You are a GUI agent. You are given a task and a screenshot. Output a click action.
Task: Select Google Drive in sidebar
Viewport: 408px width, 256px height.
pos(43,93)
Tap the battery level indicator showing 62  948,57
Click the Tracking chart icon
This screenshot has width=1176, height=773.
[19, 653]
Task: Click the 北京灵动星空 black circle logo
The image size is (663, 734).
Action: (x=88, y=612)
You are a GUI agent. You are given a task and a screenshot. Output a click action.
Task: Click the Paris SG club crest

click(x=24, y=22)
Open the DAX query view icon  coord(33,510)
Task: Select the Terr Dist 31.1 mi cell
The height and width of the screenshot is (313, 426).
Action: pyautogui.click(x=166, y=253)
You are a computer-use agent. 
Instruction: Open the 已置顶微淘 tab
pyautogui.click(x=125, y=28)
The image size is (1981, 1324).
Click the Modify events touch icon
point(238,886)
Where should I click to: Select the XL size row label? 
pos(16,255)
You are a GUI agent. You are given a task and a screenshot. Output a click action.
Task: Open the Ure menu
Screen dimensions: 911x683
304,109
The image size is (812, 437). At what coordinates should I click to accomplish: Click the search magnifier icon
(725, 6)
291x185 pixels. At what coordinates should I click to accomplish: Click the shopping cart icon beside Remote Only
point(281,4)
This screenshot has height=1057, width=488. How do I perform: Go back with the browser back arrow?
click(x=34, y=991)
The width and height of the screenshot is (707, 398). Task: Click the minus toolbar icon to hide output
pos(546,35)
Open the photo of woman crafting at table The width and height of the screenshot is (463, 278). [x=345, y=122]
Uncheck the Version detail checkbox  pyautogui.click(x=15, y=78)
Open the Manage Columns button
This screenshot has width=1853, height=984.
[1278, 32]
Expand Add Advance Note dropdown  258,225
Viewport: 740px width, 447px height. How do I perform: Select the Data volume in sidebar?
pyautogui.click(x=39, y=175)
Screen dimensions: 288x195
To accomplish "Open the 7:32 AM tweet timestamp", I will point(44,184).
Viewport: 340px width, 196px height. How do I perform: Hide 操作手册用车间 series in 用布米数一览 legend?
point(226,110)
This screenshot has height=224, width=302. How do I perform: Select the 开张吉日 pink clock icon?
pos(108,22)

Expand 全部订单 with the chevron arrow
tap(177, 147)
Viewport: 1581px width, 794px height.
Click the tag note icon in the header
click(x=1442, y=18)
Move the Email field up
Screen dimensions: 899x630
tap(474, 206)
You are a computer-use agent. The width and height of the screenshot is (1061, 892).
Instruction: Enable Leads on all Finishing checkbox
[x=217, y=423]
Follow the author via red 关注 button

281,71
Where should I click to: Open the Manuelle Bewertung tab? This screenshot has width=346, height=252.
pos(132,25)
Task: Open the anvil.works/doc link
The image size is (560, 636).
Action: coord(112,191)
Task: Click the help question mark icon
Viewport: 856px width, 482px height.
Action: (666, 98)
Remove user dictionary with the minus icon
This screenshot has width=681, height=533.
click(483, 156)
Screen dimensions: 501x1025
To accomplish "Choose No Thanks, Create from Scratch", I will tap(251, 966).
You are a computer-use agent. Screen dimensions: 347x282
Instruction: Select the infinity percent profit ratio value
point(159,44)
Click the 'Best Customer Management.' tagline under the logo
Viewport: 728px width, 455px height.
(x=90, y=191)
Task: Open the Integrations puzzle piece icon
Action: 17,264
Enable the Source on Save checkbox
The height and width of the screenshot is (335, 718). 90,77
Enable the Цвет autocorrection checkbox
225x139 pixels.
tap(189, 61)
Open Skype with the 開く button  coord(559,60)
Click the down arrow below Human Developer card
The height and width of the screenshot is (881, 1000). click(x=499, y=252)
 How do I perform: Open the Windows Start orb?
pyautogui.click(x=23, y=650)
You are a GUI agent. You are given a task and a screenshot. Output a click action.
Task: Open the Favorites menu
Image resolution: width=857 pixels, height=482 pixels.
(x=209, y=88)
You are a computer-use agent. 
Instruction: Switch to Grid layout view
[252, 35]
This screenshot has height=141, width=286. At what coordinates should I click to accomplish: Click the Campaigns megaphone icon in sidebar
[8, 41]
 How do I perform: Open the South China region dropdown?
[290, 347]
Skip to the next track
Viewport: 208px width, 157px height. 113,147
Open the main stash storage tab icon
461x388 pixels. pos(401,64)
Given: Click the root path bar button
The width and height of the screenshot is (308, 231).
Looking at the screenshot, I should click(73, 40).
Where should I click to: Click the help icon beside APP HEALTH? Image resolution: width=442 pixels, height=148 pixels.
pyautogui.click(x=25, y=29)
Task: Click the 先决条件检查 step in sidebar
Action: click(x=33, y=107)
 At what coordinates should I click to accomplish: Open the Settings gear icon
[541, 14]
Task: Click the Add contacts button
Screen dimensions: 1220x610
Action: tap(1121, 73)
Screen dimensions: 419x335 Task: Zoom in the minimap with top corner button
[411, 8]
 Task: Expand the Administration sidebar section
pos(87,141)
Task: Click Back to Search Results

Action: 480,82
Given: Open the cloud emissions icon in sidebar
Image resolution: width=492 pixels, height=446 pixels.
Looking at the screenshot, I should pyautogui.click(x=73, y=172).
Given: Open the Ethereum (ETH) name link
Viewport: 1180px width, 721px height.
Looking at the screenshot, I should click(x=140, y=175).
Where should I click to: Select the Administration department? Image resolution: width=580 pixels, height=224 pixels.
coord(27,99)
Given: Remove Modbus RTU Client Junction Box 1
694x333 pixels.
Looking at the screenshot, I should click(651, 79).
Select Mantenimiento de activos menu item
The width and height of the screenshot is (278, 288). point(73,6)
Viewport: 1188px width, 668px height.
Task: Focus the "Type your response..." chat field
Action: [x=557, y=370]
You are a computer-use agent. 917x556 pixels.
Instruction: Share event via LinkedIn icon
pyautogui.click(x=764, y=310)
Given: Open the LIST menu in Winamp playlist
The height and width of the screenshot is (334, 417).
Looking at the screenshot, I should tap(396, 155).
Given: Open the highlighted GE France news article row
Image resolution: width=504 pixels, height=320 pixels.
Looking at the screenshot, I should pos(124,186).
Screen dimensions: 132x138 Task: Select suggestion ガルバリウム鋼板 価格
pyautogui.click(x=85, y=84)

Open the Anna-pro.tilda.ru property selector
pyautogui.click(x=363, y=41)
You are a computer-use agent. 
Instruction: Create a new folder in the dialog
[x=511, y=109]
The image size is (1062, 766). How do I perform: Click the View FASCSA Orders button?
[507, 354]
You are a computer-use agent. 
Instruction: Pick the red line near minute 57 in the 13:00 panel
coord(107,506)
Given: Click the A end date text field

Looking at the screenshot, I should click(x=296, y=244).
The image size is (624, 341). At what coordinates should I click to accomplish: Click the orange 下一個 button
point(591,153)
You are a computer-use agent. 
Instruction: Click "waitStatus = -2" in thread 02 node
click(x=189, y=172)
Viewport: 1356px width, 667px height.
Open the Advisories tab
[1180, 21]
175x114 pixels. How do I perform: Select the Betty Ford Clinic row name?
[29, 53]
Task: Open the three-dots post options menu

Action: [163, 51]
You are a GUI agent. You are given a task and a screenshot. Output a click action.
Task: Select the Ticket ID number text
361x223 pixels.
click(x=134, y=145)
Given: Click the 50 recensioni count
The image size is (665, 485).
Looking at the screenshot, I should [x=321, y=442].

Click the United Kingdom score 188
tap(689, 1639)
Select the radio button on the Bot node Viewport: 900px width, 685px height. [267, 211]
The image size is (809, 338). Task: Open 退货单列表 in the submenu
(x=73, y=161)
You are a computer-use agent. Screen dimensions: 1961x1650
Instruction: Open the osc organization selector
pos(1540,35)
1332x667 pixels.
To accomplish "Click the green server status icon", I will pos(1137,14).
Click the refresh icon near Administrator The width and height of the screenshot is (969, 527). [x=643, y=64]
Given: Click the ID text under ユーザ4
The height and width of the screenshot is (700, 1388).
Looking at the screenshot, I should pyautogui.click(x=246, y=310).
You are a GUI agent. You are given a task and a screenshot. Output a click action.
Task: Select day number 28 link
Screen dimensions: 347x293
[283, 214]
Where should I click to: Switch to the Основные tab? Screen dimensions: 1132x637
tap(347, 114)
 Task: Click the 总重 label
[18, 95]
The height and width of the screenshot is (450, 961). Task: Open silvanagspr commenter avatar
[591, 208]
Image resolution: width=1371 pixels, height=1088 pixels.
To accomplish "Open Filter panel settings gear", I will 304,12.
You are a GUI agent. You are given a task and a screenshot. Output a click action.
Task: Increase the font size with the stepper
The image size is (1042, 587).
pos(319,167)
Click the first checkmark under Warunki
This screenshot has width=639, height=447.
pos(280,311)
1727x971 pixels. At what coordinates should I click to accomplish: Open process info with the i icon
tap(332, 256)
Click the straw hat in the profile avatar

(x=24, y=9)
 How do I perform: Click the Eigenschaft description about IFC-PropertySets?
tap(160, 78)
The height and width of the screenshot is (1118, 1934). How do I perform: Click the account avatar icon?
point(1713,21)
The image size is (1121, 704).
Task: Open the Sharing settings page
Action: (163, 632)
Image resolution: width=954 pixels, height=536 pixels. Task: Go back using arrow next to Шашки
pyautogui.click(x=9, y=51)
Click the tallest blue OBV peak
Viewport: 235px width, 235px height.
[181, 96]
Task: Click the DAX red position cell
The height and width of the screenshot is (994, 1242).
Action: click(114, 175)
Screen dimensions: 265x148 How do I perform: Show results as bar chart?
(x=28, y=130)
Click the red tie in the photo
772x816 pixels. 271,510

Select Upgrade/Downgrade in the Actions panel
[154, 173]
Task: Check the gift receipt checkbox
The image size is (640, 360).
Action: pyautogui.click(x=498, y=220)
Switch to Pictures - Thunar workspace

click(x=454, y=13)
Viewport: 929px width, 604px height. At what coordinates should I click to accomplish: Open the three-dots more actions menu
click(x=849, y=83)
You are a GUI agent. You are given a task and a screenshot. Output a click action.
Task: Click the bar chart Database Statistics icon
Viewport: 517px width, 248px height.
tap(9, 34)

→ **Written exercise**:
Could you copy out, word for word, the stretch of items from the line containing "Expand 全部订单 with the chevron arrow" through the line containing "tap(474, 206)"?

→ **Right answer**:
Expand 全部订单 with the chevron arrow
tap(177, 147)
Viewport: 1581px width, 794px height.
Click the tag note icon in the header
click(x=1442, y=18)
Move the Email field up
Screen dimensions: 899x630
tap(474, 206)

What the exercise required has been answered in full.